Posted by: Robert Crawford || 06/22/2004 13:33 Comments || Top||

#10  You just can't make this stuff up. Here's to a true crackpot. Whatta maroon.
Posted by: remote man || 06/22/2004 13:47 Comments || Top||

#11  I'm not a psychologist, by any means, but I suspect that Bruce is scared of men with hair on their chests who like to tinker with machines and can do math. Deep down, he's afraid they're gonna set out to hunt antelopes or mastodons or something and tromp through his organic veggie garden. I also suspect that Bruce isn't too fond of new-fangled things like drilling for green cheese on the moon -- if it was good enough for Eugene V. Debs, it should be good enough for us.

And they call us conservatives?
Posted by: Fred || 06/22/2004 13:51 Comments || Top||

#12  Steve, if you liked the foil cubicle, check out this and this. Loopy friend wraps man's apartment in foil.
Posted by: Angie Schultz || 06/22/2004 13:55 Comments || Top||

#13  I guess that means the rest of the universe can't bid on any of the Martian contracts right?
Posted by: Ali Abdel Hafiz ben americani al ignorami aziz el alb mahmoud mustafa ben shoo bee doo || 06/22/2004 13:55 Comments || Top||

#14  Sure, make a bid, jackoff. Be sure to include shipping charges, lol!
Posted by: .com || 06/22/2004 13:58 Comments || Top||

#15  Oh Gawd - Can't find any photo of the Veep holding a power tool.
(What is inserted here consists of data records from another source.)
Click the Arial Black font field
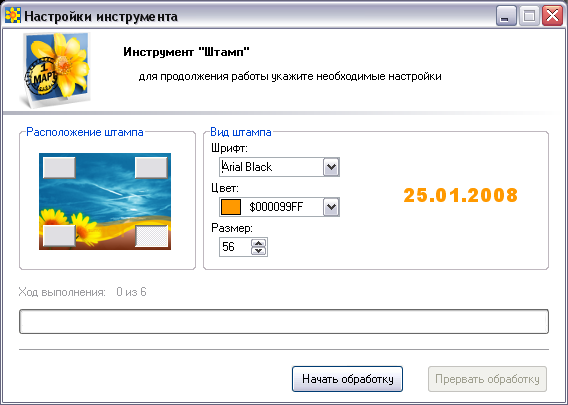The height and width of the screenshot is (405, 568). [x=271, y=167]
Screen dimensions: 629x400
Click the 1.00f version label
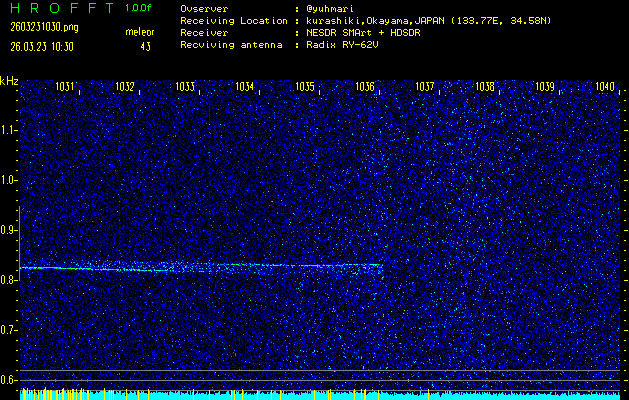[139, 8]
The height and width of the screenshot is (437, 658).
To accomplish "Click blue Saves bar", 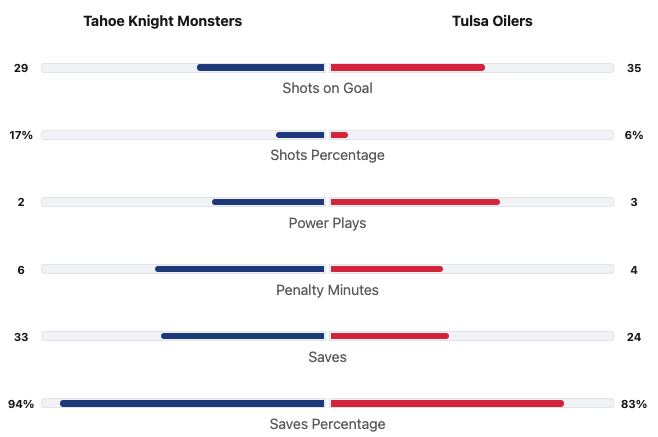I will point(243,336).
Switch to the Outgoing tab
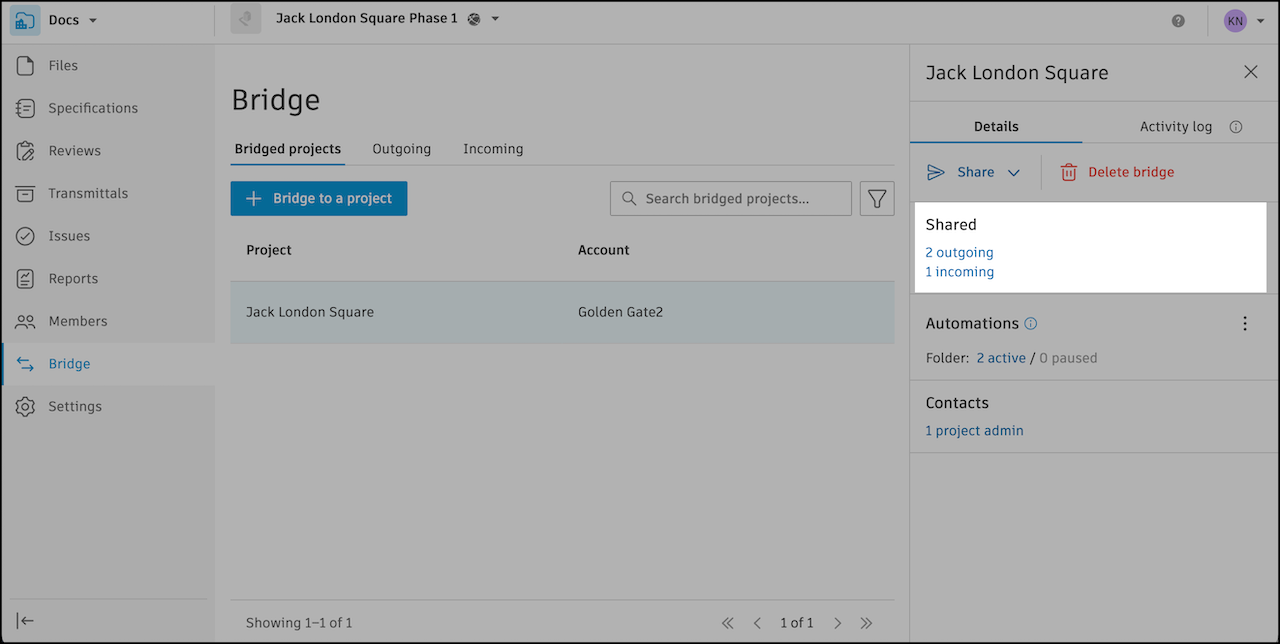The image size is (1280, 644). [402, 149]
I wanted to give the leftys something to howl
about. Dick Cheney is taking over Mars!

There is one of him holding a knife (About to cut a cake)

I did find this:
(Google Images)

Cheney & Rumsfeld c1975

So people can talk about a 30 years of conspiracies!

Posted by: BigEd || 06/22/2004 14:08 Comments || Top||

#16  Ali, we'll make an exception for you, what with Mars being like the 3,276th Holiest Site in Islam and all.
Posted by: BH || 06/22/2004 14:16 Comments || Top||

#17  The space junk takes care of itself. Friction is generated by it hitting gas molecules escaping from our atmosphere (ohmygawd, the atmosphere is leaking into space... quick... call the UN!) and the solar wind. Eventually, it fall back into the atmosphere and burns up.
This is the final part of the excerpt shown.